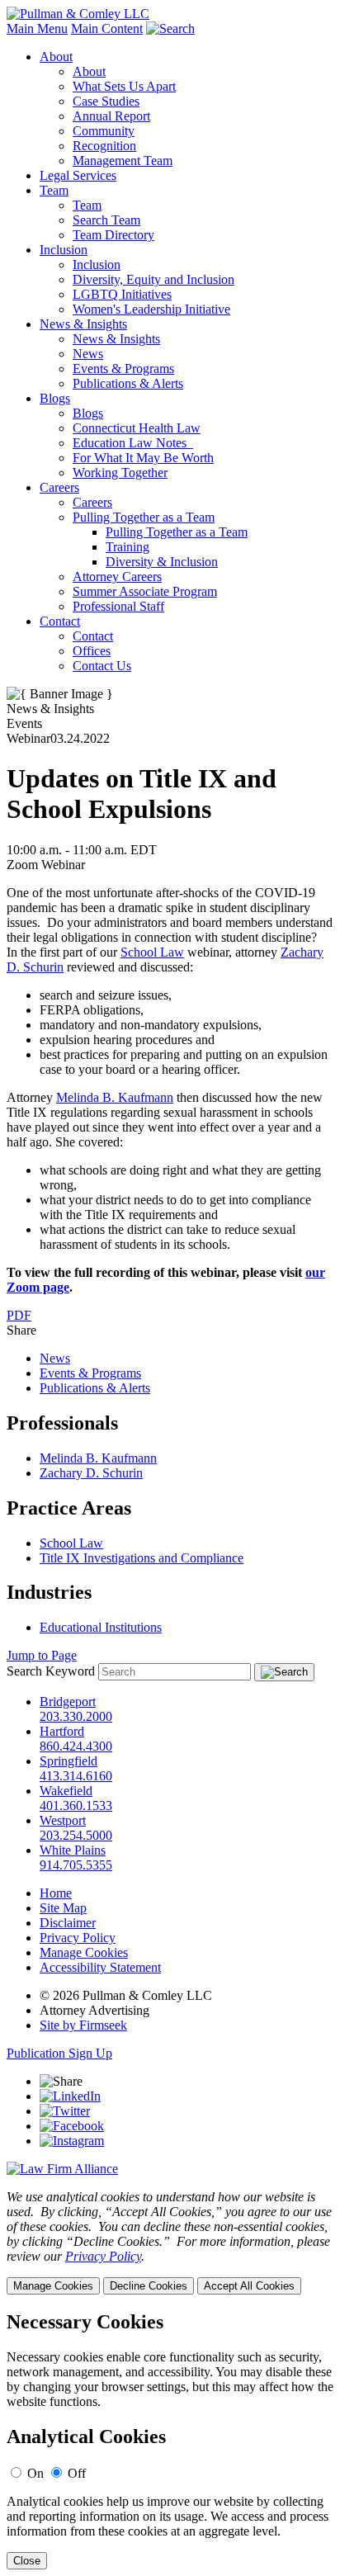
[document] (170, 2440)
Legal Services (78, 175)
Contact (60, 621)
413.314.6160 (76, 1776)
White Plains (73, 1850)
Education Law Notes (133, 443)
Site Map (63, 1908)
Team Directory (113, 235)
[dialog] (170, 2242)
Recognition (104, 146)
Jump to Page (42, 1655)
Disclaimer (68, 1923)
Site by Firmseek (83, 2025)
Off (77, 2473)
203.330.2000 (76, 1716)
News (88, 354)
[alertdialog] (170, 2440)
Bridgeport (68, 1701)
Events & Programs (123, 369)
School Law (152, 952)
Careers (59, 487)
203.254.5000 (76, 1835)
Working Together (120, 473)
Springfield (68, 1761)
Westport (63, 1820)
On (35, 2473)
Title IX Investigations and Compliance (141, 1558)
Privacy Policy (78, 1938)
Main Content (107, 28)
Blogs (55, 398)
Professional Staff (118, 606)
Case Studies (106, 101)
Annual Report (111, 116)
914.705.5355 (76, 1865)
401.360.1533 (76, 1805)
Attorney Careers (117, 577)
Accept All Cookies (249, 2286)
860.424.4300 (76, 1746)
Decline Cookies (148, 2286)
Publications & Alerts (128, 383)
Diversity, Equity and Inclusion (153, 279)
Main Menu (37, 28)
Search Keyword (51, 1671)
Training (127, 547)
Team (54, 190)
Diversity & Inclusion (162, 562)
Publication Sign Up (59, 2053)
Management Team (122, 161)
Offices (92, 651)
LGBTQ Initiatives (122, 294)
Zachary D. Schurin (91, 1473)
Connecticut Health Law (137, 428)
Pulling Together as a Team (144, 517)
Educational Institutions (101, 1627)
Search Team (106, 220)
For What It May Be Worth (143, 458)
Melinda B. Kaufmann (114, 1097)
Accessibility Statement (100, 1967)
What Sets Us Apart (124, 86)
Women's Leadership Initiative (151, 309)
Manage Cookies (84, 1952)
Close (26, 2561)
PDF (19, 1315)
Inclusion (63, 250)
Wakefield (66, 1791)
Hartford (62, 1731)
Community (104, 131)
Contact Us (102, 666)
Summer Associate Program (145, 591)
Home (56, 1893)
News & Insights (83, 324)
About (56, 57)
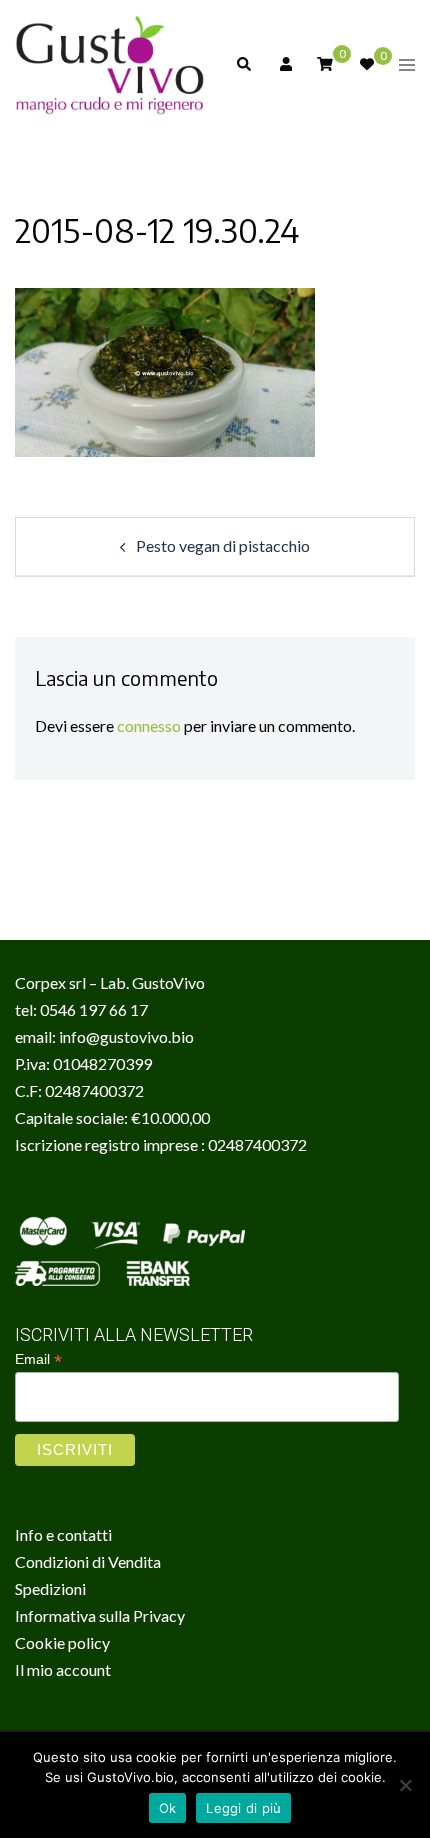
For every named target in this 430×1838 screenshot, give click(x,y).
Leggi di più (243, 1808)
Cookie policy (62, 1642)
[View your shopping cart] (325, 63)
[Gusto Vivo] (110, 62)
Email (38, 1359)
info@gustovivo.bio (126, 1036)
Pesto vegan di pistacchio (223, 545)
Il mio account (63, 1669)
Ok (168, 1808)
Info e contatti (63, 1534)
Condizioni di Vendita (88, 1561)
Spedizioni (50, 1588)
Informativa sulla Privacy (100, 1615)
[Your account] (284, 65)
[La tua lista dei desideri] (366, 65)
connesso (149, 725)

........

# About this exercise:
Determine how many lines of the material include the string "Together". Output only that count.

# Task response:
2